### [Prompt 1]
In the forum thread, which two gun makers are said to have stopped selling their firearms in California?
### [Prompt 2]
From the forum thread, quote the passage between "Thanx for the" and "Anyway they can.", inclusive.

### [Source excerpt]
+---+

# California follows Colorado



## JTKillough (May 4, 2010)

Two major gun makers are no longer selling their firearms in the state of California due to new "Micro stamping" laws. Smith & Wesson and Ruger have told California to go fly a kite. Just like Magpul told Colorado. I am sure they are not the last. Sorry to all the law abiding, gun toting, citizens there. Your voice, once again, goes unheard. http://www.foxnews.com/us/2014/01/26/smith-wesson-to-stop-selling-some-pistols-in-california-due-to-gun-law/ And in keeping with my New Years Resolution, I played nice.


----------



## Rick Howard (Feb 25, 2012)

It's frustrating because this response from Ruger and S&W is probably what the goof balls wanted.


----------



## azpredatorhunter (Jul 24, 2012)

Thanx for the thread/link JT, it doesn't surprise me one bit... New York is next.


----------



## azpredatorhunter (Jul 24, 2012)

itzDirty... they want to ban your guns. Anyway they can.


----------



## Rick Howard (Feb 25, 2012)

+---+

### [Record set]
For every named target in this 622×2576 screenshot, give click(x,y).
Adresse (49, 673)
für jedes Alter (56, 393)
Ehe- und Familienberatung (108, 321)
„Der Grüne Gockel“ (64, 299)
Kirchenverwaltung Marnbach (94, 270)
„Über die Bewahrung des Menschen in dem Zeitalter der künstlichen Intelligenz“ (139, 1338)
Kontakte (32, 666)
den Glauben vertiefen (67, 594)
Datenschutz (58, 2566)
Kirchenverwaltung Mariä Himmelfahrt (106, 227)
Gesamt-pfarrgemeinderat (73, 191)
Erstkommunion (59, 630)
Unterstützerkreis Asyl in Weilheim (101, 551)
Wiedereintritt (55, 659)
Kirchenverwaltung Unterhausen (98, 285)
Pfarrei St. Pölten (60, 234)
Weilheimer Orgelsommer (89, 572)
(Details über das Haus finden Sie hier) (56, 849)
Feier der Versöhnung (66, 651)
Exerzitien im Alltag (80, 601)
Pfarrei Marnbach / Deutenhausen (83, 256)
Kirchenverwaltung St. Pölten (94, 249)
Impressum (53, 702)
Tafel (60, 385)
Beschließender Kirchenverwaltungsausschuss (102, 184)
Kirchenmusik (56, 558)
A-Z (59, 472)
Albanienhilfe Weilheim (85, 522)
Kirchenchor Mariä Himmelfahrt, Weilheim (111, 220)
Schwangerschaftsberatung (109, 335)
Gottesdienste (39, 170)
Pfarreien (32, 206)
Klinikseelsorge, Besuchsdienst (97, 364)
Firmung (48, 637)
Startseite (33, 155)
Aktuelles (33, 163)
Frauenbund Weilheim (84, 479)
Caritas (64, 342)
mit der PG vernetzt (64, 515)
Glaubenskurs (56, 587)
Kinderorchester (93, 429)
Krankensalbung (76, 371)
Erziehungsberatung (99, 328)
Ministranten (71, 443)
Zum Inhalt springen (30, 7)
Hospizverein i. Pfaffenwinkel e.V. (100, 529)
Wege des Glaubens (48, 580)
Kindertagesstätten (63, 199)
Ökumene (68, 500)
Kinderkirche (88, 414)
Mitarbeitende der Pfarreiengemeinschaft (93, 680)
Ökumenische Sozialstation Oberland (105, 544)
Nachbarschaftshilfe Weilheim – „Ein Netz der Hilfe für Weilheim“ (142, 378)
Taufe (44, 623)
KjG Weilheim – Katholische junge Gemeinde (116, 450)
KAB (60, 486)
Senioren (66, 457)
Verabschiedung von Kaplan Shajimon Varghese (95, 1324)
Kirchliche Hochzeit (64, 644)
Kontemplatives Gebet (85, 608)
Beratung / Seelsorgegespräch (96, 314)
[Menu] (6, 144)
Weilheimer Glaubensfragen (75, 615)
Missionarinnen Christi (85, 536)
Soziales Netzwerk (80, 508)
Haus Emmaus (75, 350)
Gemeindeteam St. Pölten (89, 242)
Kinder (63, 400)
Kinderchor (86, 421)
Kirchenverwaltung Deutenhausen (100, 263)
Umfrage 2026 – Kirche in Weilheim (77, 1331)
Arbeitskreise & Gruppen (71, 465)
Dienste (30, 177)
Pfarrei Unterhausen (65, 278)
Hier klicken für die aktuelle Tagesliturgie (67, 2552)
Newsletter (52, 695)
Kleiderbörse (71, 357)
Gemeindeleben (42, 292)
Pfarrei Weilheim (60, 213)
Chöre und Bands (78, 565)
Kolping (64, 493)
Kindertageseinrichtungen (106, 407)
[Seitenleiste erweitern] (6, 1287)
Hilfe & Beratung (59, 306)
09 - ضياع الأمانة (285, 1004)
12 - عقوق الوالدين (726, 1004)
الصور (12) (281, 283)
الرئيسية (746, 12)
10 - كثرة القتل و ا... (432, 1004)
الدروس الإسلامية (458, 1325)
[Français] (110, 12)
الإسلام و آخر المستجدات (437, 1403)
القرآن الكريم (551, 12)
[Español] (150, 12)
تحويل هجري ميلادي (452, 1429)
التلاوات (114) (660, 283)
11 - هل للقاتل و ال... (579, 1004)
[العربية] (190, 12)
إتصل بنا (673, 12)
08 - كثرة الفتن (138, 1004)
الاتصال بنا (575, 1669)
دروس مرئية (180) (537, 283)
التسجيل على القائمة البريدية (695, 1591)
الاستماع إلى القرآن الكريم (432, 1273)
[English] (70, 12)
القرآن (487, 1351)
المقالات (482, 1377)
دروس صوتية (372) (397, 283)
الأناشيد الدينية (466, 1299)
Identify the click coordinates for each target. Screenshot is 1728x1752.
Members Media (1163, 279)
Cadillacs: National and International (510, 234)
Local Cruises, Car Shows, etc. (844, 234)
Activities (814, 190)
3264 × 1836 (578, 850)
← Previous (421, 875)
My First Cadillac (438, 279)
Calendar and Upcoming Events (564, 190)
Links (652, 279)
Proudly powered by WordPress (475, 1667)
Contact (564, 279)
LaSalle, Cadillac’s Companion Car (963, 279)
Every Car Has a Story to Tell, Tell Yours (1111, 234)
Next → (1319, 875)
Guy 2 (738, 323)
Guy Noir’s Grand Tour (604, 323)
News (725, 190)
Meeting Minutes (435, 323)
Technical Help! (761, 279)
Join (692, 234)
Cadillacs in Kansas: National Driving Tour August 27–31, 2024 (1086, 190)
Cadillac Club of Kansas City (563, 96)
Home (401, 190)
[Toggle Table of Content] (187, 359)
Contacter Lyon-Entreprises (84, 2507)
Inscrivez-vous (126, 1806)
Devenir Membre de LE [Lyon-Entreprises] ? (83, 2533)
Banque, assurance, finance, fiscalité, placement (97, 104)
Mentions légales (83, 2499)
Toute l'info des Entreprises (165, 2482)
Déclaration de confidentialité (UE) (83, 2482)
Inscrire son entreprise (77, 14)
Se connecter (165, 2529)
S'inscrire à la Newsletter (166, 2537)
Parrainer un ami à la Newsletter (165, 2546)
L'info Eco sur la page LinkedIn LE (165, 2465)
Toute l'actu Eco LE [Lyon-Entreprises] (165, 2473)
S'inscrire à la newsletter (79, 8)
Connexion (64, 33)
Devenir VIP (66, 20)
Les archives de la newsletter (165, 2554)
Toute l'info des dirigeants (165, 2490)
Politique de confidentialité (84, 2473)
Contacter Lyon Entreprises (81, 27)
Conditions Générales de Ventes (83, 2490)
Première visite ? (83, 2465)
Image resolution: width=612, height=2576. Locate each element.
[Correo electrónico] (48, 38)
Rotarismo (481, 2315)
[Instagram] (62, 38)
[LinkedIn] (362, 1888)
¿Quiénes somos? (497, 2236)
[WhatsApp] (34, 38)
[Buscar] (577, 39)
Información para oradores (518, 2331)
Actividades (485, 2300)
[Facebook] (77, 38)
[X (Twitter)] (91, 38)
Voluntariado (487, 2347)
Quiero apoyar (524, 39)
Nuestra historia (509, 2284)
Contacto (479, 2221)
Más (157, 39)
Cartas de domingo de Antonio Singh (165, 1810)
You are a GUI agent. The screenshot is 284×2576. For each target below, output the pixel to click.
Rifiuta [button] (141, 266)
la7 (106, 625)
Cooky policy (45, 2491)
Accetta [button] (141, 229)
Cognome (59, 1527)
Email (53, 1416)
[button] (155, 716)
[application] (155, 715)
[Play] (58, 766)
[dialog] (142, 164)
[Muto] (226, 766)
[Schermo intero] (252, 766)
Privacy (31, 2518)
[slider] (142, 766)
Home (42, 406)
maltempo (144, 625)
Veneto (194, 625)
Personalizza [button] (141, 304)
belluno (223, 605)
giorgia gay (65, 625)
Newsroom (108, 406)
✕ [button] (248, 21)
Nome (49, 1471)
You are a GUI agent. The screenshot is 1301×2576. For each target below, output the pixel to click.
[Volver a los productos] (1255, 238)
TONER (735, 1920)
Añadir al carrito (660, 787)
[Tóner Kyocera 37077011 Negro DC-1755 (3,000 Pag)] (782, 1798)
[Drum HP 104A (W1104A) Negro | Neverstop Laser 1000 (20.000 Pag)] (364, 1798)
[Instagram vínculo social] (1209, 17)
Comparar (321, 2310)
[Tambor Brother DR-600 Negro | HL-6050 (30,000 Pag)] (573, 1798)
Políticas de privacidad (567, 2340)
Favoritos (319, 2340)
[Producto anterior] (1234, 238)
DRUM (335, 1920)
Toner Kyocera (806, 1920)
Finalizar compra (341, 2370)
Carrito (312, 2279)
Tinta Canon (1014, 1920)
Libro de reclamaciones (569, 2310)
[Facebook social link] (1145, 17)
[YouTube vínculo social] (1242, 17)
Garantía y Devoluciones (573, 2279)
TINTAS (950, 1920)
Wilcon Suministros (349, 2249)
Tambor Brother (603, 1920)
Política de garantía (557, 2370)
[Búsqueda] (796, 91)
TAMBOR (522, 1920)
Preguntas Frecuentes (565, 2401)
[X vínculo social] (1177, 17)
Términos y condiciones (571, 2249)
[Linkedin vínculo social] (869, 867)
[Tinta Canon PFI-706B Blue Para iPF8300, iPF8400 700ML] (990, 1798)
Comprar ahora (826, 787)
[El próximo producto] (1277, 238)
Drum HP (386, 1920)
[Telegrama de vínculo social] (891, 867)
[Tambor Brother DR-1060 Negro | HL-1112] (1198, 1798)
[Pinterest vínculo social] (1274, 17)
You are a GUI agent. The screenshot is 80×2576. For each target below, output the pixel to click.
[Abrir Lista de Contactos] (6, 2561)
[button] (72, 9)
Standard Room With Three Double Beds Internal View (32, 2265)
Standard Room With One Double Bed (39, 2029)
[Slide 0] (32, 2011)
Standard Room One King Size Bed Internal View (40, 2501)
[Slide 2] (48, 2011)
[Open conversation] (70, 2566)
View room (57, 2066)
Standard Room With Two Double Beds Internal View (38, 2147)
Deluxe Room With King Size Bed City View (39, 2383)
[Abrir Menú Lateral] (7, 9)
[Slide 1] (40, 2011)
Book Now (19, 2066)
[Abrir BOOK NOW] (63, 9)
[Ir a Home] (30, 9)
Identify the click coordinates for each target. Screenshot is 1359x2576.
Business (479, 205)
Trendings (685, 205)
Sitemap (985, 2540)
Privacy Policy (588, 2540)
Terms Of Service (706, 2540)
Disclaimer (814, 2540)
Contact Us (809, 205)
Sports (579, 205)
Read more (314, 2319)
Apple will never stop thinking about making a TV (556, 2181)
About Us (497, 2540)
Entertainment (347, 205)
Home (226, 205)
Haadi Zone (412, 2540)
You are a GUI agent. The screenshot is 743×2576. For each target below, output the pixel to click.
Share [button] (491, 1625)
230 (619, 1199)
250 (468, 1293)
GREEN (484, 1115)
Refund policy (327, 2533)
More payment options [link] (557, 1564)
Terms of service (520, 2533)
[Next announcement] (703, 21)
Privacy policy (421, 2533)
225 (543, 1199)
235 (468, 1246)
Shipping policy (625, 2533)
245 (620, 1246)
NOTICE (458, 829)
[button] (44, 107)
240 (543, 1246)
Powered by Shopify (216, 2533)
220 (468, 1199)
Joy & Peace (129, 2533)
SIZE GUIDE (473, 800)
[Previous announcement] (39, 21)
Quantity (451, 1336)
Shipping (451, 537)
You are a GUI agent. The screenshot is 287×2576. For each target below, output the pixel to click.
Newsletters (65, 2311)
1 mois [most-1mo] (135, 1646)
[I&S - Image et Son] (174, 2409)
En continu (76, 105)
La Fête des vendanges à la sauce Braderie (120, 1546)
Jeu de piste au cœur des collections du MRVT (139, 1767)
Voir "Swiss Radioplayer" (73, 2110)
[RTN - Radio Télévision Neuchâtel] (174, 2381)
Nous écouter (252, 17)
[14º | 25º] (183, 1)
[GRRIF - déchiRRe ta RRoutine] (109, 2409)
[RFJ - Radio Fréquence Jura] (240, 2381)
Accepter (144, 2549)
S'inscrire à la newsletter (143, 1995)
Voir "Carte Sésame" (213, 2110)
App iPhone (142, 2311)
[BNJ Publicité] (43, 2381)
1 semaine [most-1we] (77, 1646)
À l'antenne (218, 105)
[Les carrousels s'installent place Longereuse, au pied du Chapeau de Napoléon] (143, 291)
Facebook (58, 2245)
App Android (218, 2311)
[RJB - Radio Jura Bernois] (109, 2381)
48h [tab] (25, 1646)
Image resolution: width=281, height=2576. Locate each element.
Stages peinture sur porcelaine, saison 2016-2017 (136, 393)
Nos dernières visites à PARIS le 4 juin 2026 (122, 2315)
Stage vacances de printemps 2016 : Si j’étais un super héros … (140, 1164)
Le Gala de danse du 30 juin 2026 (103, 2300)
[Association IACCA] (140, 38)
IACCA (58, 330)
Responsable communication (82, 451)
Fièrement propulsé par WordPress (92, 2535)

+---+

### [Worked answer 1]
Smith & Wesson and Ruger

### [Worked answer 2]
Thanx for the thread/link JT, it doesn't surprise me one bit... New York is next.


----------



## azpredatorhunter (Jul 24, 2012)

itzDirty... they want to ban your guns. Anyway they can.